Untuk mempertahankan dan bahkan meningkatkan daya saing, Indonesia perlu fokus pada peningkatan kualitas dan keberlanjutan produksi. Salah satu langkah yang dapat diambil adalah dengan meningkatkan pelatihan bagi petani lokal mengenai teknik bertani yang ramah lingkungan dan efisien. Selain itu, peningkatan infrastruktur pengemasan dan distribusi juga perlu diperhatikan agar buah naga sampai di pasar internasional dalam kondisi terbaik.
Membangun merek buah naga Indonesia yang kuat di pasar internasional juga dapat memperkuat posisinya di pasar. Menggandeng komunitas petani dan produsen untuk meningkatkan transparansi dan keberlanjutan dalam rantai pasokan bisa menjadi nilai tambah yang sangat berarti. Selain itu, melakukan kolaborasi dengan negara-negara pengimpor utama untuk promosi bersama dapat meningkatkan kesadaran dan preferensi konsumen terhadap produk Indonesia.

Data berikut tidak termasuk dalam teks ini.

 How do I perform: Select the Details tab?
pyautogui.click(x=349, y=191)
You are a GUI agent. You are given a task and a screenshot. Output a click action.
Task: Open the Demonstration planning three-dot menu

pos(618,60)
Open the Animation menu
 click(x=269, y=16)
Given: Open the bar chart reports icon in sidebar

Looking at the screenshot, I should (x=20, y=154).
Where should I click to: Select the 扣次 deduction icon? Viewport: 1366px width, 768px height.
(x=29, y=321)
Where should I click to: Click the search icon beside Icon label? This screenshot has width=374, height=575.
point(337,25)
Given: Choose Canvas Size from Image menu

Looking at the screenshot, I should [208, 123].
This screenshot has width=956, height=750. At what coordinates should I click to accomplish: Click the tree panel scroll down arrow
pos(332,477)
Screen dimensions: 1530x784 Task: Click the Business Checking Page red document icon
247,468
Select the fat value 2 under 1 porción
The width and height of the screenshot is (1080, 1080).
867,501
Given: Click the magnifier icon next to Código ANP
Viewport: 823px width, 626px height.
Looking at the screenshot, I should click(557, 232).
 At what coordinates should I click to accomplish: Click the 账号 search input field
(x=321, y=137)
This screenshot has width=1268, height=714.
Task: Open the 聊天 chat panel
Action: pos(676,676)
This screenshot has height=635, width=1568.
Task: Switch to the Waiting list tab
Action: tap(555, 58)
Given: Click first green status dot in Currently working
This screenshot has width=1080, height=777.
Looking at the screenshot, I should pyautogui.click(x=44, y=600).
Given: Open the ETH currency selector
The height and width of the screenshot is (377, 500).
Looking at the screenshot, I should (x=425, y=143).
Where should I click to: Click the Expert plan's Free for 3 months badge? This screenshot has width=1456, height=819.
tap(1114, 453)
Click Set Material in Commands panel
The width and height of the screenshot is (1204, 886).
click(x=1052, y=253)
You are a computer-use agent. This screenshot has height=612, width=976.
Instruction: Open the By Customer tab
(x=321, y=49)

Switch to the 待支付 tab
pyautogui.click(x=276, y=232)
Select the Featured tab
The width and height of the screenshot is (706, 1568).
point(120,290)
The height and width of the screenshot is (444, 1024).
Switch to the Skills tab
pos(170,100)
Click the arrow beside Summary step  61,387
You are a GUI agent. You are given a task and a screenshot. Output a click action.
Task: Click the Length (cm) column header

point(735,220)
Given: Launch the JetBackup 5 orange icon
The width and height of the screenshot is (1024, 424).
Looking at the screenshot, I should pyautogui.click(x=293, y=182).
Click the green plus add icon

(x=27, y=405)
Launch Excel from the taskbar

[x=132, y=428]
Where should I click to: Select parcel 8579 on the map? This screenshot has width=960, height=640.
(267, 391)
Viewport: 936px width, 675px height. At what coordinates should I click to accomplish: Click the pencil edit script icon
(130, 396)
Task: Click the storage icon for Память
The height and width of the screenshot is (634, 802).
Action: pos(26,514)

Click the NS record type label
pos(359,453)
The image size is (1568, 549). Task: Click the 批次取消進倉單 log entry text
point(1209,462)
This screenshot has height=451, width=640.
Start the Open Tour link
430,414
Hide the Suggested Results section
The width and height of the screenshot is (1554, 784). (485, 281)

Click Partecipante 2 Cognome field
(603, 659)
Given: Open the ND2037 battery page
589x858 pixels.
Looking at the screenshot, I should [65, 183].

Ekspor buah naga Indonesia terus menunjukkan angka yang mengesankan. Dengan memahami perbedaan budaya dan kebutuhan pasar tujuan, serta memperhatikan kualitas produksi dan distribusi, buah naga Indonesia memiliki peluang besar untuk berkembang lebih jauh di pasar global. Buah naga Indonesia berpotensi menjadi simbol keunggulan produk pertanian yang tak hanya menyegarkan tubuh, tetapi juga memperkaya pasar internasional.